Мечта о новом доме горечью осела на его сердце; если теперь приходилось увидеть где-нибудь проездом белый сруб, синеватый в отесинах, и сизые крылья мужицких топоров вкруг него – на целый день терял Кузьма Андреевич благодушие.
2
Однажды, весенней ночью, Кузьма Андреевич вышел на колхозные огороды, что примыкали к задней, глухой стене его ветхой избенки,
Ровный голубой свет заливал деревню, плыли облака, по крышам, по дороге и дальше – на полях – стлались дымные легкие тени и, добежав до оврага, исчезали, точно сваливались в него.
В голубом тумане дрожит тонкая комариная струна, роса блестит на траве, на кленовых лапчатых листьях; где-то далеко-далеко, словно за тридевять земель, хрипло надрывается пес. Медным горлом кричат лягушки в пруду, – выгоняют месяц, что залез непрошенным гостем и разлегся в глубине на мягких зеленых водорослях.

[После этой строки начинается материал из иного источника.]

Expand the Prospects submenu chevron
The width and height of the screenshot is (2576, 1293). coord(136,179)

Кузьма Андреевич осмотрелся... Никого... Подошел к стене, вышиб одну подпорку, другую, Бревна сразу осели; с крыши посыпалась слежавшаяся в землю солома.

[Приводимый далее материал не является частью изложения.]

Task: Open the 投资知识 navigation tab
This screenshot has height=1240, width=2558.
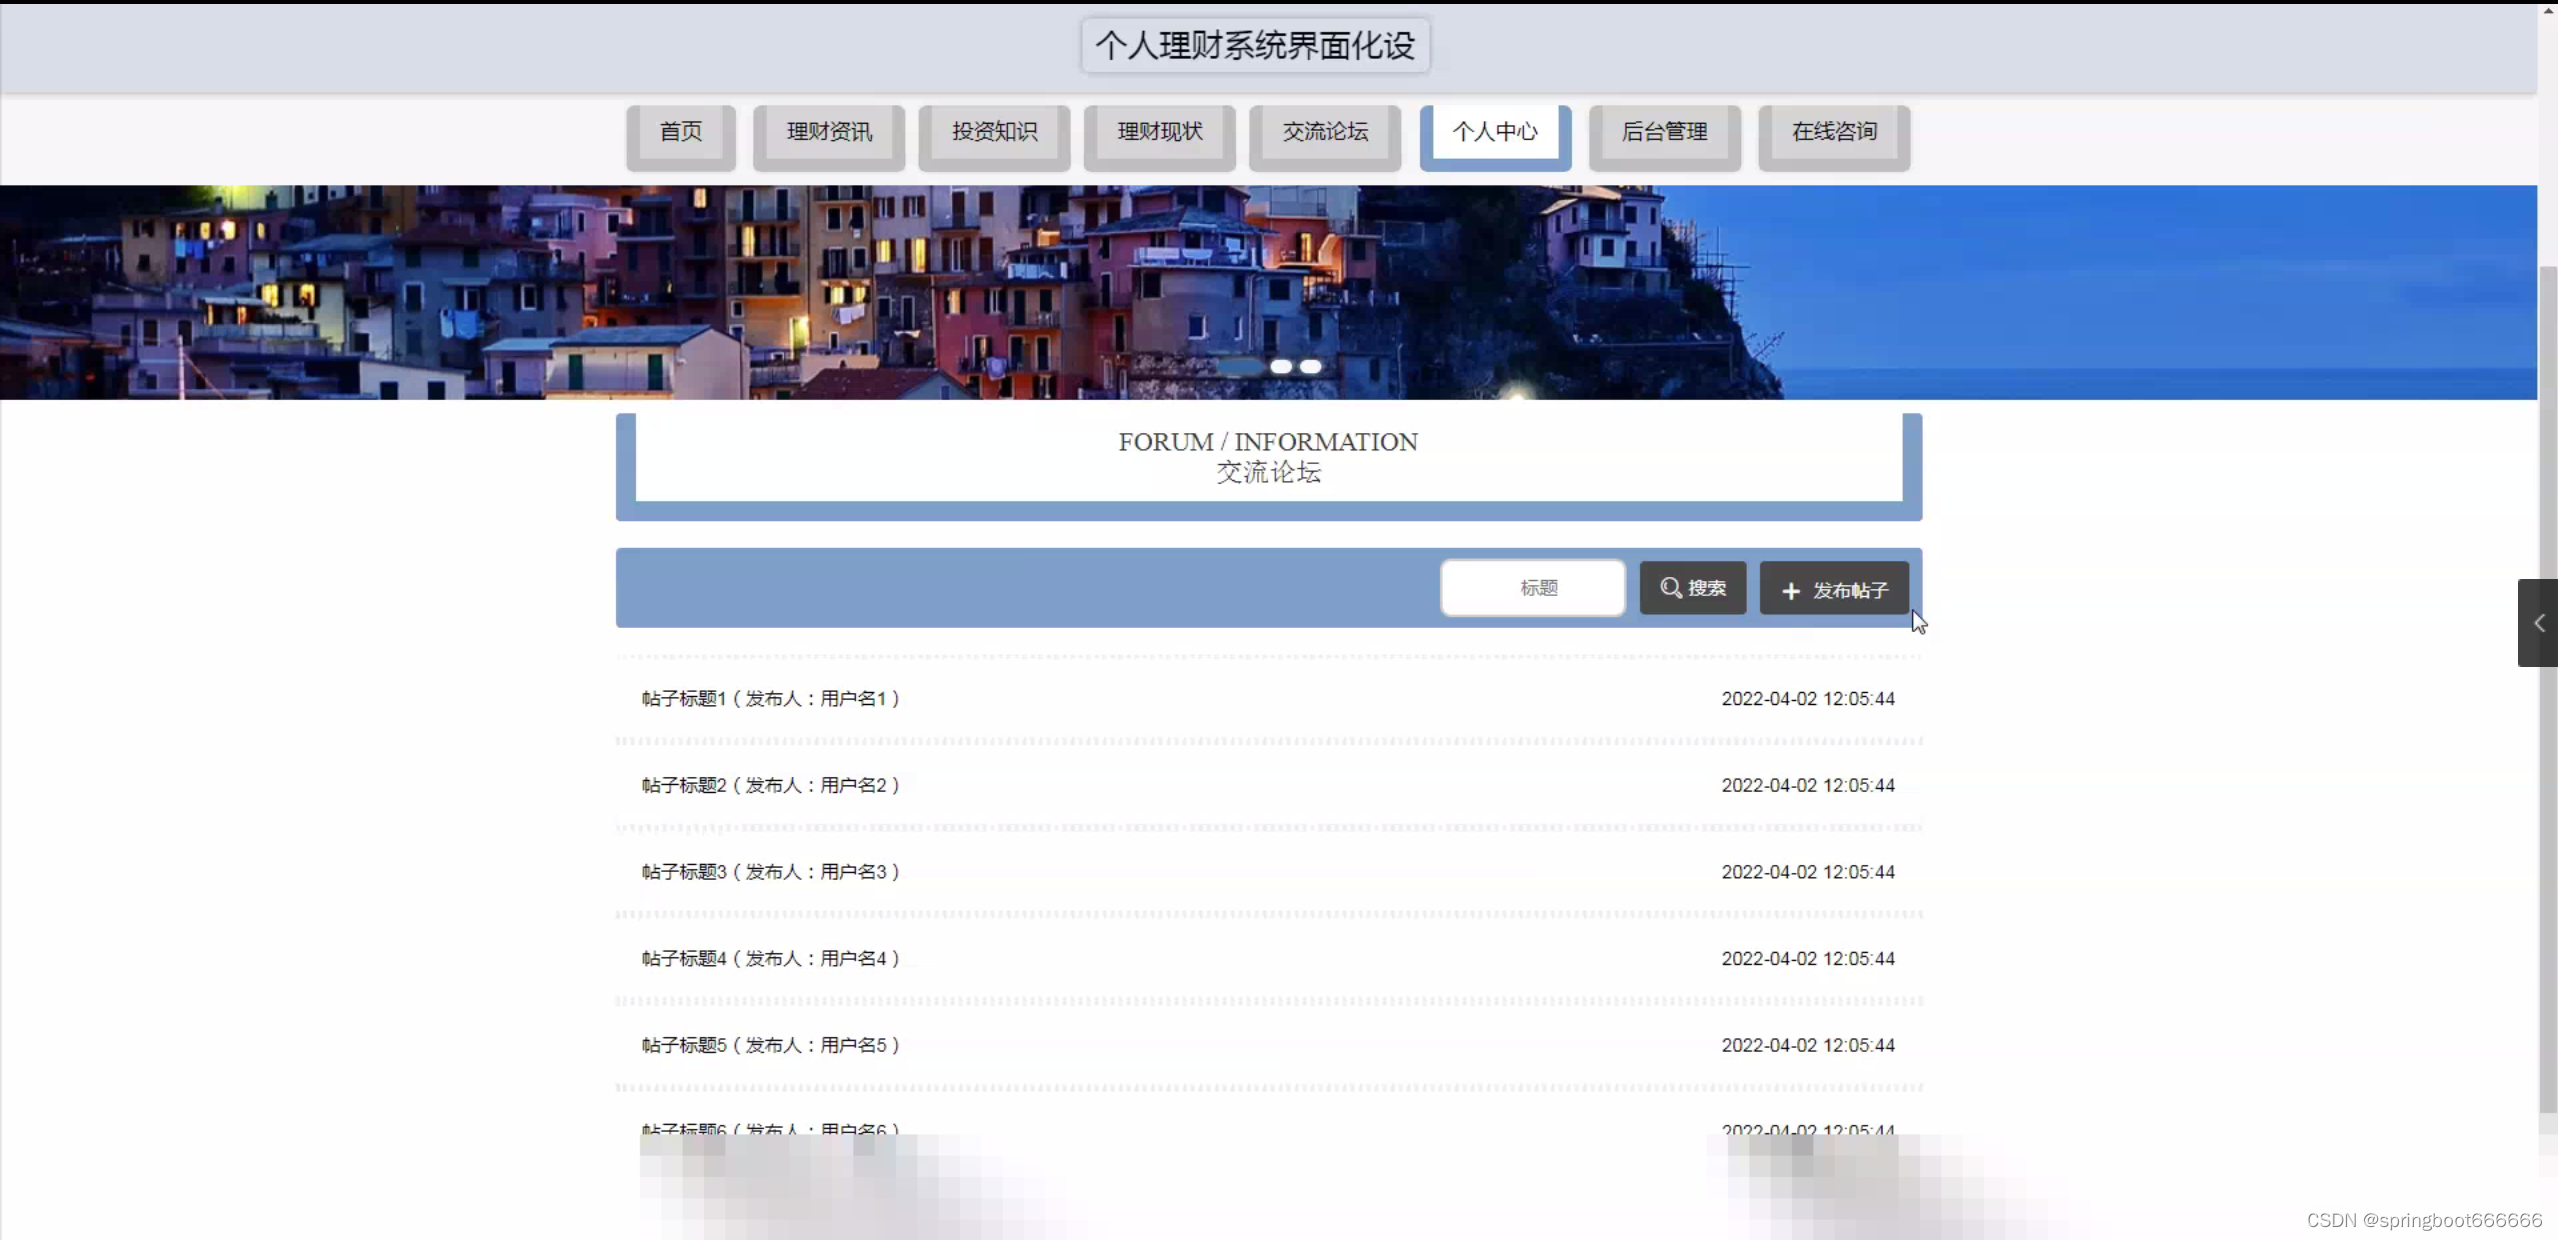Action: tap(994, 132)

Совершив это странное дело, Кузьма Андреевич вернулся в избу.
Старуха месила тесто. Оно чавкало и пузырилось под ее жилистыми руками.
– Вышиб, – сообщил Кузьма Андреевич. – Завтра к полудню завалится. Дальше не выстоит...

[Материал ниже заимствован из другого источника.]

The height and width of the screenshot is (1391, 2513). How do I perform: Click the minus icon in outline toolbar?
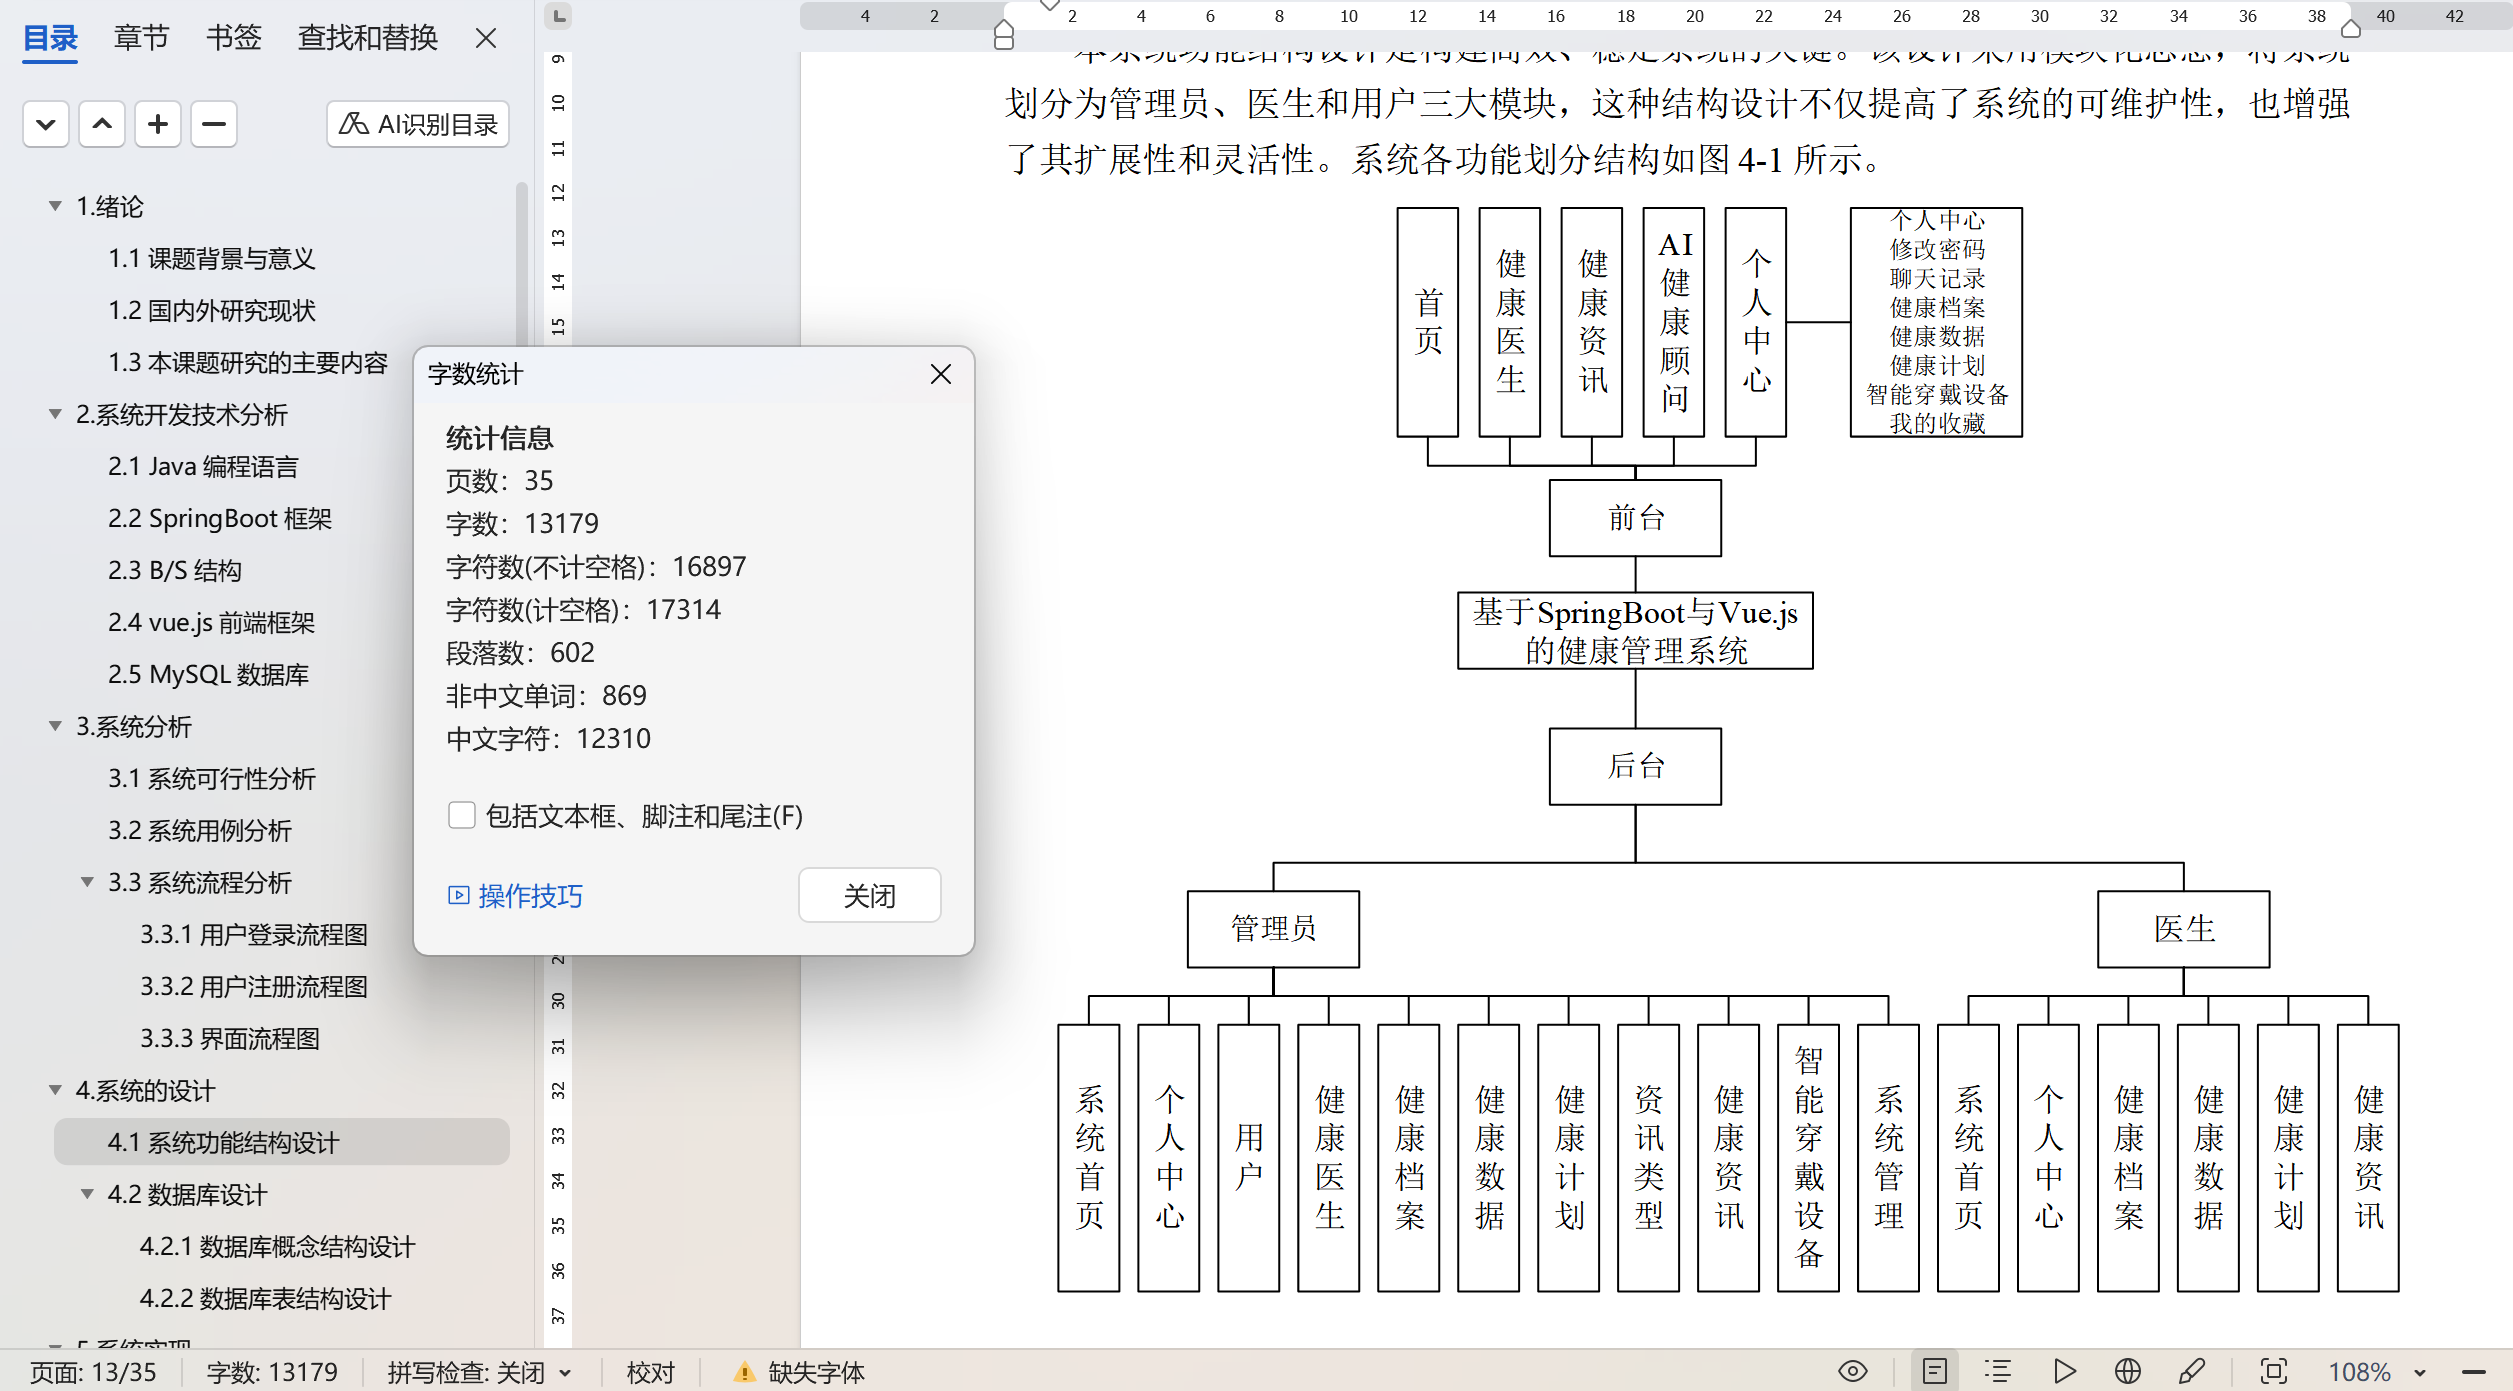click(x=214, y=124)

– Ох, Кузьма! А не завалится она, часом, ночью? Придавит...
– Бог милостив, – сказал он, снимая сапоги. – Только, старуха, молчок! Завалилась и завалилась. От старости, мол. Нам ровесница.
Когда в избенке потух огонек, совершилось второе странное дело.
Из-за плетня появился человек – маленький, с бороденкой хвостиком, в облезшем собачьем малахае, поставил на место подпорки колья; подумал, сходил куда-то, вернулся с толстой березовой жердью и подпер стену еще с правого угла.
– Врешь, Кузьма! – злорадно прошептал он. – Не завалится твоя избенка! Уберегу я твою избенку!
Проснулся Кузьма Андреевич рано. Кричал петух на дворе, красная заря заглядывала в мутное окошко.
– Ну вот и не придавило. Пойтить поглядеть. К полудню, чай, обязательно рухнет...
В дверях он обернулся.
– Я на работу уйду. И тебе, старуха, уйтить бы. А как завалится, бежи, кричи. Да чтобы слезу видали.
– Ох, Кузьма! Не умею я со слезой.
– Дура! Потри глаза луком. Луковицу-то положь в карман.
Он вышел и остолбенел. Пальцы сами сложились для крестного знамения. Особенно поразила его новая жердь, дымящаяся под ветром белыми прозрачными завитками.
– Что ж ты спишь, как бревно? – угрюмо сказал он старухе. – Ничего не слышишь.
– Ох, Кузьма!..
– Вот тебе и Кузьма! Подкузьмили!
На следующую ночь он решил обмануть врага и отодвинул подпорки так, что с виду они как будто поддерживали стену, а в действительности торчали зря – нижние концы не имели упора.
К утру появился упор – здоровенные осиновые колья...
А когда вышел Кузьма Андреевич на дорогу и оглянулся, то чуть не упал. Рамы были окрашены синим, а наличники – желтым. Избенка выглядела нарядной, хоть куда!
Кузьма Андреевич схватил косырь и мгновенно соскреб всю краску. Она была еще сырая и липла к пальцам. Потом Кузьма Андреевич принес из лужи полную лопату грязи, заляпал стену и окна. Избенка сразу посерела и осунулась.
3
Странным ночным событиям предшествовало выселение кулака Хрулина. Недели через две после его отъезда прошел дождь, и тогда обнаружилось, что железная крыша кулацкого дома вся порублена топором.
С этого и началась великая душевная смута Кузьмы Андреевича.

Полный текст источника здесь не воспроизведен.